Because none of the remaining arguments in support of remanding this case raise a valid challenge to the Court's subject-matter jurisdiction, the Court need not address them. See Pettitt, 606 F.3d at 342-43; City Of Yorkville ex rel. Aurora Blacktop Inc. v. Am. S. Ins. Co., 654 F.3d 713, 716 (7th Cir. 2011) (plaintiff's challenge to removal based on lack of consent to removal from co-defendants was forfeited where the motion to remand was untimely); Walker, 2015 WL 970107, at *2 ("The issue raised by Plaintiff in her motion—untimeliness of the notice [of removal]—does not pertain to the Court's subject matter jurisdiction and is thus subject to waiver."). Simply put, because the motion to remand is untimely, it must be denied. See Pettitt, 606 F.3d at 342-43.

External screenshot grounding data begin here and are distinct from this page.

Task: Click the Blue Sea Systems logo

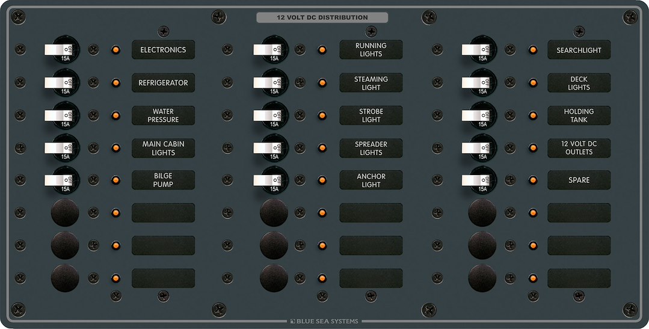Action: point(324,321)
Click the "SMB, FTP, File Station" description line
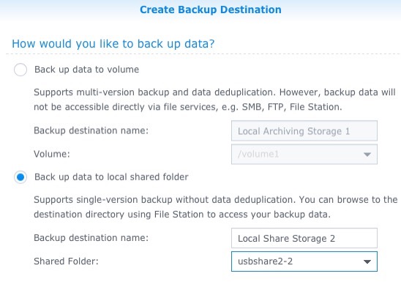Viewport: 401px width, 293px height. click(x=188, y=107)
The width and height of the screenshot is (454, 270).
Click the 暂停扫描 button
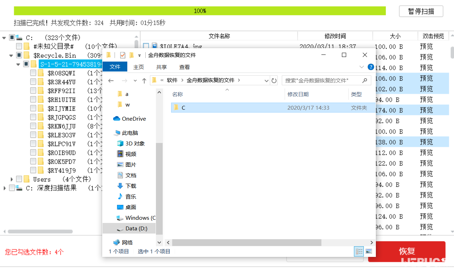tap(421, 11)
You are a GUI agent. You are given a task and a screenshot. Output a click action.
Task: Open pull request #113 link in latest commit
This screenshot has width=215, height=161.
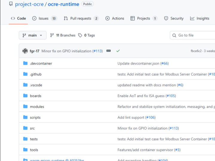pyautogui.click(x=98, y=51)
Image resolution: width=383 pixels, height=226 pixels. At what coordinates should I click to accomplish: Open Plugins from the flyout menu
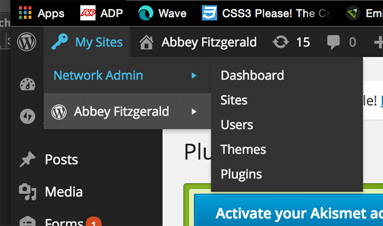point(241,174)
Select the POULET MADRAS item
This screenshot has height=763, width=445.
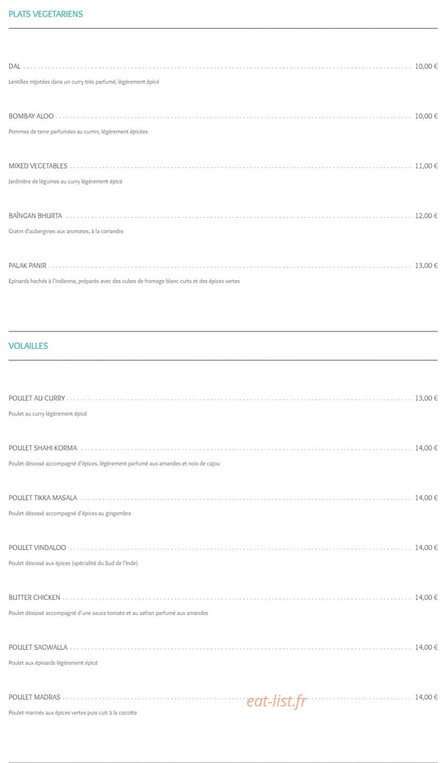[x=35, y=697]
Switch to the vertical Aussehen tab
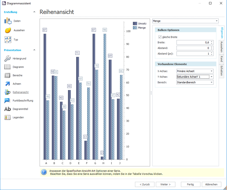 pos(221,47)
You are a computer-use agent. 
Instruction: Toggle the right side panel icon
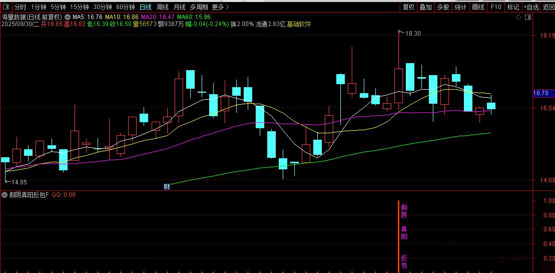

Defendants improperly raise a challenge to the Court's supplemental jurisdiction for the first time in their reply brief. See Johnson v. Root, 812 F. Supp. 2d 914, 924 (N.D. Ill. 2011) (noting that a party "cannot make conclusory and underdeveloped arguments in its opening brief and then deign to support and develop those arguments in his or her reply brief."). Defendants also improperly argue for the first time on reply that they were not served with the complaint or amended complaint. See id. The Court nevertheless concludes that it is appropriate to exercise supplemental jurisdiction in this case because the state-law claims arise from the same illness and events as the FTCA claim, and therefore all claims form part of the same case or controversy. See 28 U.S.C. § 1367(a); McCoy v. Iberdrola Renewables, Inc., 760 F.3d 674, 683 (7th Cir. 2014) (explaining that a "loose factual connection" between claims is generally enough to find them part of the same case or controversy). --------
CONCLUSION
For the foregoing reasons, the motion to remand filed by JPHMC, McGuire, and Fatima (R. 28) is DENIED. A status hearing is set for May 29, 2019, at 9:45 a.m. All parties are DIRECTED to exhaust settlement possibilities prior to the status hearing. A firm litigation schedule will be set at the next status hearing.